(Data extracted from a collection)
**********

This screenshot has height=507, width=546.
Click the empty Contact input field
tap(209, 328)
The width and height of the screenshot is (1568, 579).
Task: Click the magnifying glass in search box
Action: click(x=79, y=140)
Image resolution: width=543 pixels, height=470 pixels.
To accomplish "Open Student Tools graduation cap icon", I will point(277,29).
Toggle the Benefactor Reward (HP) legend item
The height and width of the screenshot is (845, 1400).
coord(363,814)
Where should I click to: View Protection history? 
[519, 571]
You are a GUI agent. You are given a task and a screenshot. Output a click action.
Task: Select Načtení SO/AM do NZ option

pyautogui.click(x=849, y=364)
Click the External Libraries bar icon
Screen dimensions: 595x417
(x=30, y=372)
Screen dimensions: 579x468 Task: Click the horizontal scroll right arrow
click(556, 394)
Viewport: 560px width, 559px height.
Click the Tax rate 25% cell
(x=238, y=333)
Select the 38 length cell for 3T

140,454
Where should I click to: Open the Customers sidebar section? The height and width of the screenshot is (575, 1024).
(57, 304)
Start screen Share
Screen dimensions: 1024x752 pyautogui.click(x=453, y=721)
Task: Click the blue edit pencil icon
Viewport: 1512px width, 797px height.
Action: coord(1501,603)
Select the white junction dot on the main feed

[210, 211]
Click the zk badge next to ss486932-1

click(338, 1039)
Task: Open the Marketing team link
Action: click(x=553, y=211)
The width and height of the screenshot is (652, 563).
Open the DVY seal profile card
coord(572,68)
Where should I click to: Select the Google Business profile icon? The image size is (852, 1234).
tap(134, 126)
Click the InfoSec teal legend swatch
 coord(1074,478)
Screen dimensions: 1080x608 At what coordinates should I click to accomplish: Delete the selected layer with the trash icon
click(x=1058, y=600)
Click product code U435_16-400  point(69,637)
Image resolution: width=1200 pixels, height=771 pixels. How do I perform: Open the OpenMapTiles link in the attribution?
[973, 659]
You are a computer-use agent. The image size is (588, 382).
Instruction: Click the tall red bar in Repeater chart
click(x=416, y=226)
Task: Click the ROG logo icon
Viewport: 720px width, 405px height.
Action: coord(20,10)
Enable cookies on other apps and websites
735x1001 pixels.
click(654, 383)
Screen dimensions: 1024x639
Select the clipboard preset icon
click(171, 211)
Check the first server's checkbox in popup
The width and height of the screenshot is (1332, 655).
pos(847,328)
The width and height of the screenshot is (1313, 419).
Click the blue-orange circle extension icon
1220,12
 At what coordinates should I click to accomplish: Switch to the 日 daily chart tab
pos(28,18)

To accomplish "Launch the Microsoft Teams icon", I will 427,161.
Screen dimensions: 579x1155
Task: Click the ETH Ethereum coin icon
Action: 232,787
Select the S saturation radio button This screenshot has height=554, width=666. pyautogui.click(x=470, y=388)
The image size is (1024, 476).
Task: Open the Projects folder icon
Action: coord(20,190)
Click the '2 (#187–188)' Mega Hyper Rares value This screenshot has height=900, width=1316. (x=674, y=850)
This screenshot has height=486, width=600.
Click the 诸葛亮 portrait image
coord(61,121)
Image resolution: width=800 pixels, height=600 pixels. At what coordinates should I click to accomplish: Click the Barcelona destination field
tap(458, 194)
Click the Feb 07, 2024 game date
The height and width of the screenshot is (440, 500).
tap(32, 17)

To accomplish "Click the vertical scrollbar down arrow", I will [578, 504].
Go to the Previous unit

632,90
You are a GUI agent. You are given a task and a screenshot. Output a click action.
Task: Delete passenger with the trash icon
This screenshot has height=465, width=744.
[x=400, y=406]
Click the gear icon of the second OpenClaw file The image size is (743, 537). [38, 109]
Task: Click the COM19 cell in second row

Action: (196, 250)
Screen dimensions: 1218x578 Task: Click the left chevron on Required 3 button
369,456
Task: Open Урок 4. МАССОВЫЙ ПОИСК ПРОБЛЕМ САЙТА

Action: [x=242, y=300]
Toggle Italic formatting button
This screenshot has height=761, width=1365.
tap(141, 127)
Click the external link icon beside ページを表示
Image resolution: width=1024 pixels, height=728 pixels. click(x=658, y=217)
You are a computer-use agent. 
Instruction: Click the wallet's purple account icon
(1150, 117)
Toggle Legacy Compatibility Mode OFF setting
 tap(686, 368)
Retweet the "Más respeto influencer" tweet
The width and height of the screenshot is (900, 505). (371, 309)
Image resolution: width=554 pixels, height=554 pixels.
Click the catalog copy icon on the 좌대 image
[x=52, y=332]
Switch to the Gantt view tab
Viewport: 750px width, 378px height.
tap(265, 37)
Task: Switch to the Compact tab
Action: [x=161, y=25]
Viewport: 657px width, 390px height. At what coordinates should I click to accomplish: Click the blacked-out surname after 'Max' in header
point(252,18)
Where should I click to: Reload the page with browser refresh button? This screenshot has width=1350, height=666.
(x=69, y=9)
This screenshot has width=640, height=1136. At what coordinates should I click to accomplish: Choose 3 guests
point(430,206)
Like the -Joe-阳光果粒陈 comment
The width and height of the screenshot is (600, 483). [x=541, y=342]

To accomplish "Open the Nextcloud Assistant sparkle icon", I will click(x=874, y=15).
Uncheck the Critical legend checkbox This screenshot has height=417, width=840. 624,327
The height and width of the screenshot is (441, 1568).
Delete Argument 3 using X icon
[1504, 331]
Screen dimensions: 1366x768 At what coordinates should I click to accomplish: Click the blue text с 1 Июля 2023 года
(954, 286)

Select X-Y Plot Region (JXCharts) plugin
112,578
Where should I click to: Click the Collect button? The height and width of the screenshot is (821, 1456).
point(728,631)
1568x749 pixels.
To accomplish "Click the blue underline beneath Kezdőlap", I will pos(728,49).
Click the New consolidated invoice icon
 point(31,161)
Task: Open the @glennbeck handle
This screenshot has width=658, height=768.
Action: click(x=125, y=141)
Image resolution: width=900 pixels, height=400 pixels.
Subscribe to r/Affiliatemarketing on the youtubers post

**********

__Directions__: Go line by line through the data and copy any that contain "computer".

__Final answer__:
You are a computer-use agent. The image size is (588, 382).
You are a computer-use agent. 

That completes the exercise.